10/04/2026
A ampliação da licença-paternidade já foi sancionada e merece atenção desde agora. Hoje, a regra geral prevê 5 dias de afastamento. Com a Lei nº 15.371/2026, esse prazo passa a ser ampliado gradualmente para 10 dias em 2027, 15 dias em 2028 e 20 dias em 2029.
Na prática, essa mudança pede preparo dos dois lados. Para as empresas, significa revisar políticas internas, rotinas de RH, comunicação com lideranças e planejamento de cobertura das equipes. Para os colaboradores, representa mais tempo de presença nos primeiros dias de vida da criança, com impacto direto no cuidado, na adaptação da família e na divisão de responsabilidades.
A nova lei também amplia a proteção para outras categorias de trabalhadores e institui o salário-paternidade no âmbito do RGPS, com regras de pagamento que podem envolver a empresa ou o INSS, conforme o caso.
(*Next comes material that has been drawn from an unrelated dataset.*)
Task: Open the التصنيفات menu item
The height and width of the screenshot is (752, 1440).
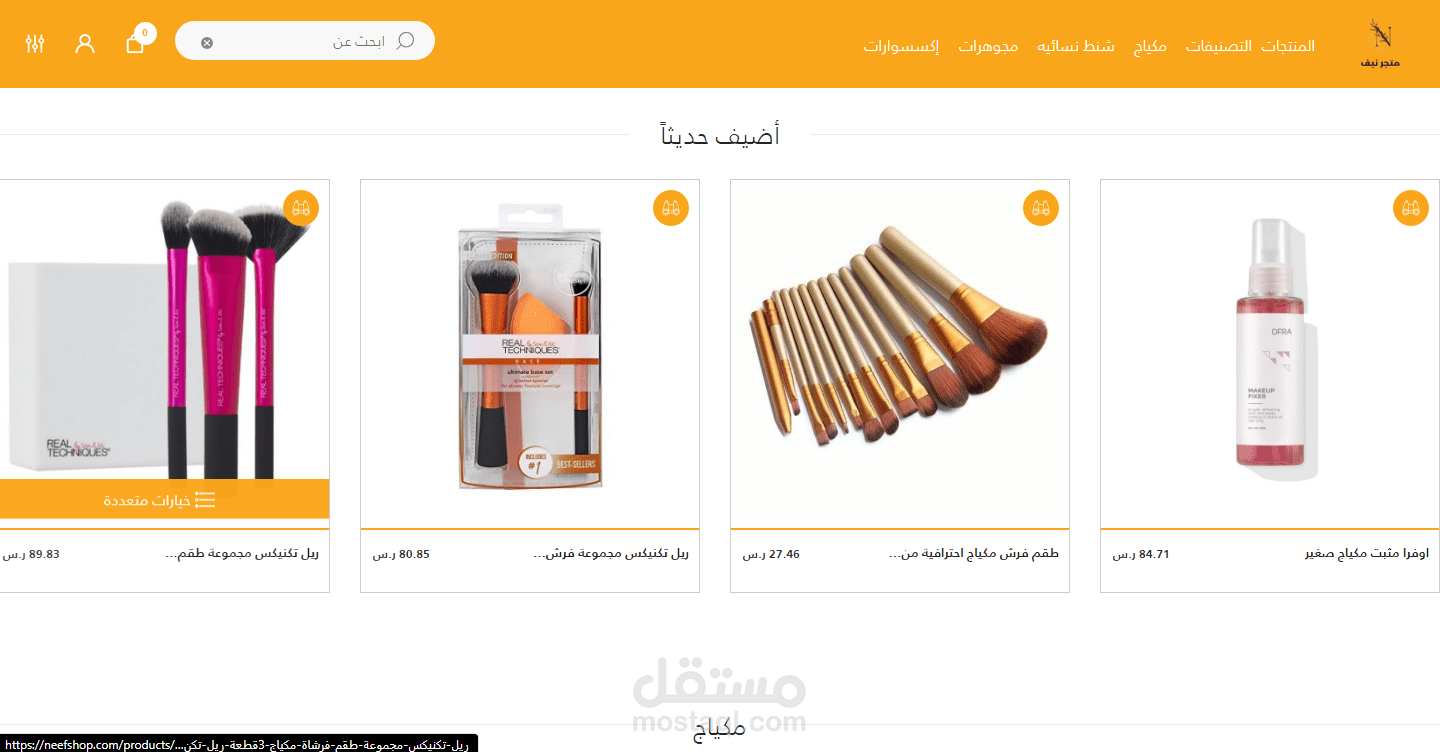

O texto ainda prevê estabilidade provisória ao pai desde o início do afastamento até um mês após o fim da licença.
Mais do que um ajuste trabalhista, trata-se de uma mudança com reflexos práticos na gestão das relações de trabalho. Para o empregador, antecipação reduz ruído e improviso. Para o trabalhador, a informação correta é essencial para o exercício do direito.